I wish to explain, never thinking that an explanation was needed, that the second paragraph of the motion, which states "to not exclude in determining compensation for any persons..." means any person subject to Recommendation 1 of the Krever commission. With regard to anyone Mr. Justice Krever mentioned in his recommendation entitled "Compensation," we agree that they all be considered and not one of them be excluded, as the Government of Canada has tried to do through the compensation package, which is limited to victims who contracted hepatitis C between 1986 and 1990. I wish to be clear on that.

In addition, I would like a commitment from the government that we can bring this issue to a vote before we break for the summer. We, on this side, insist on this. The original motion has been before this house since May 7. We have made a couple of amendments to clarify the intent of the motion, recognizing that it was perhaps too vague originally. I believe it is now precise and clear enough for all senators to understand that the compensation we should like to see applied will be applied to all victims of tainted blood or tainted blood products who were infected because of negligence by the Canadian Red Cross and other authorities responsible for the blood supply in this country.

Honourable senators, we are not saying that all those who have developed hepatitis C should be eligible for compensation, as we all know that hepatitis C can be contracted through other means, such as dirty needles. We are speaking about those that Mr. Justice Krever also wants to receive compensation. It is those who long before 1986 could have benefited from testing procedures that were available and that were not adopted by those responsible for the blood supply. These people are the subject of our motion. I wish to make that very clear, and if need be, I will repeat it on another occasion.
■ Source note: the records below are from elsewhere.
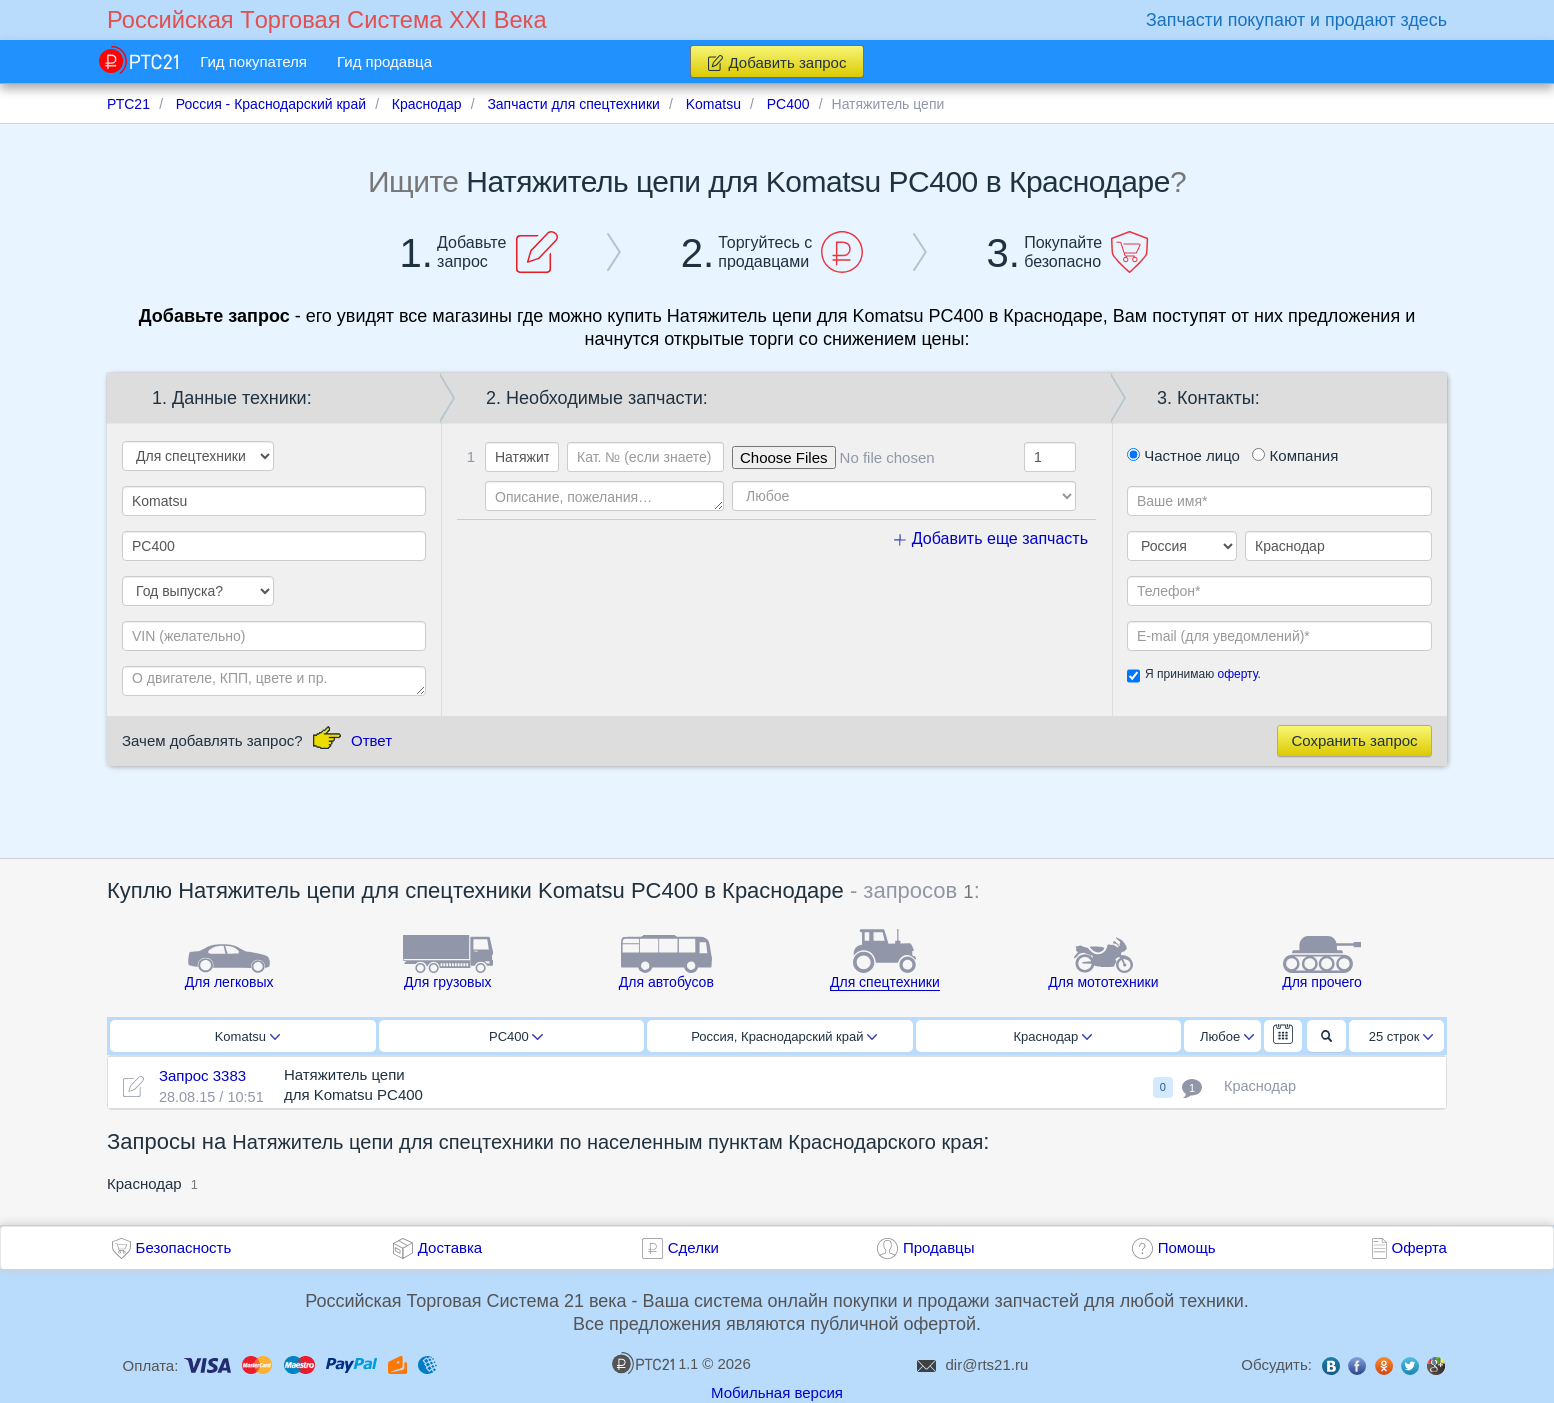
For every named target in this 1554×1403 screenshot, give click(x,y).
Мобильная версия (777, 1392)
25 (1401, 1036)
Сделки (693, 1247)
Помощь (1187, 1247)
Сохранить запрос (1354, 740)
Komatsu (247, 1036)
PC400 (516, 1036)
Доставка (450, 1247)
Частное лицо (1183, 455)
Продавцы (939, 1247)
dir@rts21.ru (987, 1364)
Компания (1295, 455)
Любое (1227, 1036)
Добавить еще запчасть (991, 538)
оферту (1237, 674)
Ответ (371, 740)
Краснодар (1052, 1036)
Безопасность (184, 1247)
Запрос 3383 (202, 1075)
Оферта (1419, 1247)
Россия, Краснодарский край (784, 1036)
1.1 (655, 1363)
It is not, as the Prime Minister has suggested, that if we apply compensation to a certain category of victims, then the government would be open to lawsuits from those who may contract cancer from cigarette smoking or those who would contract hepatitis C from dirty needles. That completely obscures the issue and gets away from the tragedy which was caused by negligence.

Accidents in operating rooms and treatment which could have been avoided are one thing when caused by mistake. However, here we are speaking about deliberate negligence. It was known that testing procedures were available as early as 1971, primitive as they may have been. It was known by 1981 that two testing procedures could have, together, detected tainted blood with about 60 per cent efficiency. No testing procedure was adopted in this country, although one was adopted by the New York blood banks from 1982 onwards. Testing procedures in this country were not adopted until 1990, whereas other countries, such as Germany and the United States, adopted them years before.

Honourable senators, there was deliberate negligence by the authorities in this country and refusal to adopt any testing procedure just to save a few million dollars. No matter how rudimentary or primitive, it was still there and available. The victims of that negligence are the ones the Senate should support for compensation.

I hope that either today or tomorrow, the Deputy Leader of the Government can assure us that this motion, after sufficient debate, will be brought to a vote before we adjourn for the summer.

On motion of senator Gigantès, debate adjourned.

The Senate adjourned until Wednesday, June 10, 1998, at 1:30 p.m.